To keep you guys involved, I'm skipping the duck hunting... I like to vary the details a bit, but the punchline is we shot a limit of Teal and Gadwalls later that evening, Bluebills, Pintails, Mallards, Gaddies and a few teal the next day, ate all of those, and then shot gaddies, teal and a fine pair of Bufflehead Drakes (a'la Uncle Scary) on day three...
We did not put out one duck decoy or one robo duck the entire trip... After the Swan decoy thing, we never even took another decoy out of the truck... NOT ONE.
The state was so thick with Canadas, biggies and little'uns, that (in Scott's now immortal words) "I just lost all respect for Canada geese." We didn't even bother hunting geese the entire time we were up there... We'd have drug all that stuff out of the truck and into the field for 6 Geese shot out of flocks of two or three hundred at a time... Why even bother at that point? Afterall, Scott had his own personal vendetta out on some Cranes... This is where the trip actually got hard. And I seriosulsly mean hard... Not hard as in we had to wait a few hours, hard as in, these damn things are the single hardest bird I've ever had to try to hunt in my entire life. They make the oldest, smartest Tom Turkey look like a blind hen Wigeon with one wing. Guys, these things are smart... I'm SO not even kidding.

WHAT TO PRODUCE: Set down word for word the part of the hunting trip account above, starting with "The state was" and going on through "not even kidding.".

DATASET EXTRACT:

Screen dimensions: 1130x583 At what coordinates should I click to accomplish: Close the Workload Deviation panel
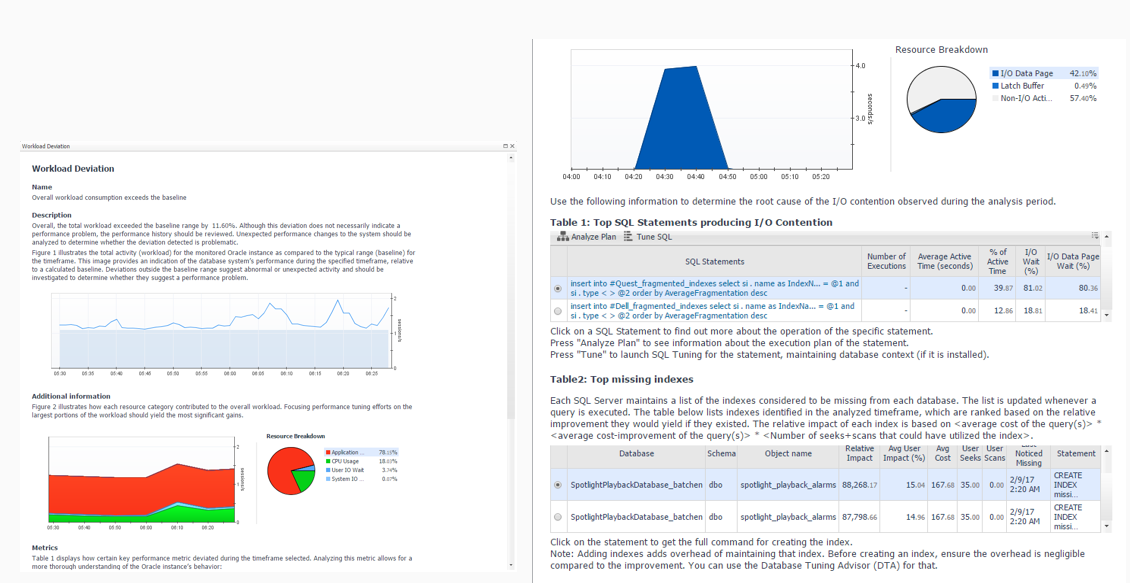pyautogui.click(x=513, y=146)
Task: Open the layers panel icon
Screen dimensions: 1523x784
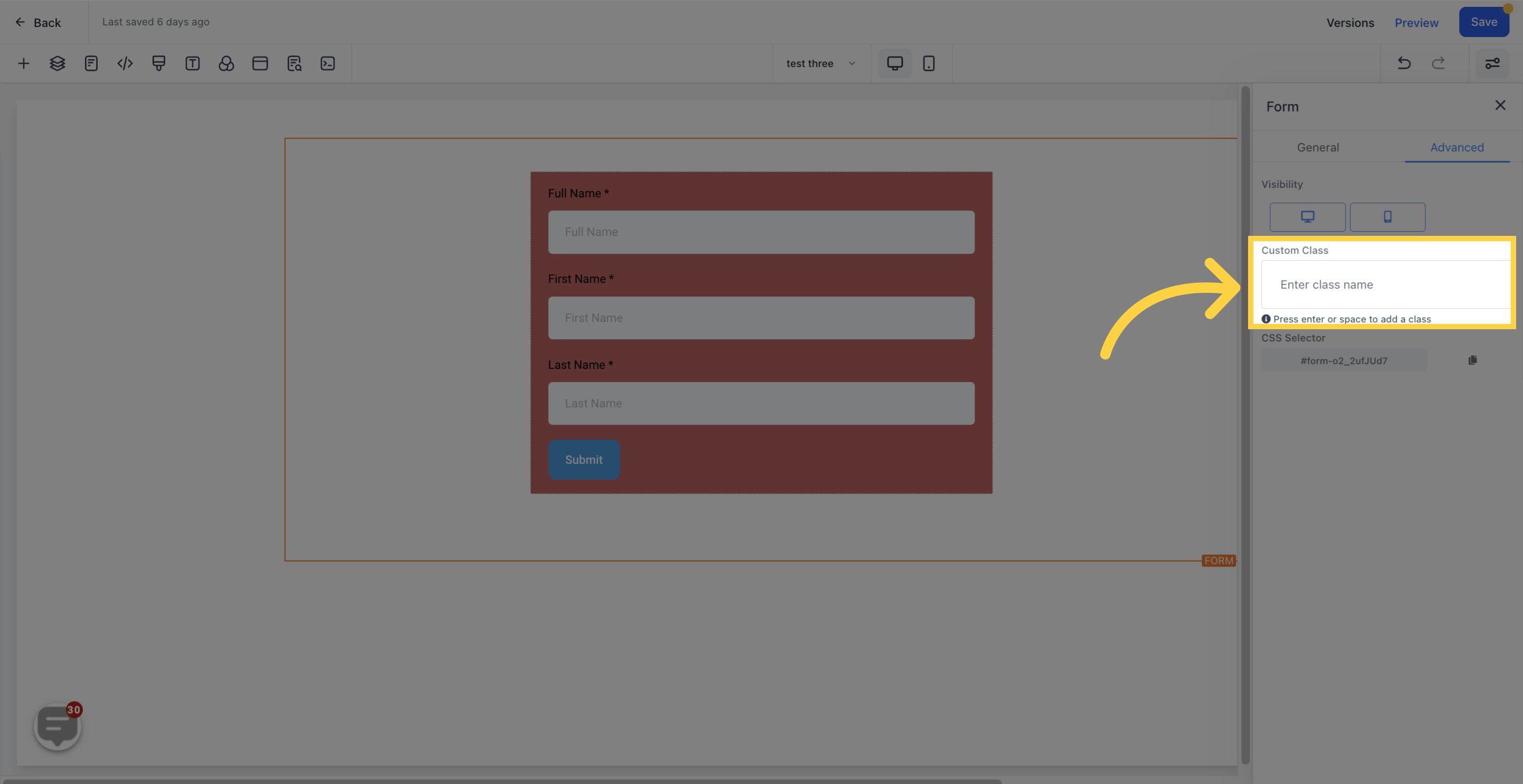Action: pos(57,63)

EXERCISE SOLUTION:
The state was so thick with Canadas, biggies and little'uns, that (in Scott's now immortal words) "I just lost all respect for Canada geese." We didn't even bother hunting geese the entire time we were up there... We'd have drug all that stuff out of the truck and into the field for 6 Geese shot out of flocks of two or three hundred at a time... Why even bother at that point? Afterall, Scott had his own personal vendetta out on some Cranes... This is where the trip actually got hard. And I seriosulsly mean hard... Not hard as in we had to wait a few hours, hard as in, these damn things are the single hardest bird I've ever had to try to hunt in my entire life. They make the oldest, smartest Tom Turkey look like a blind hen Wigeon with one wing. Guys, these things are smart... I'm SO not even kidding.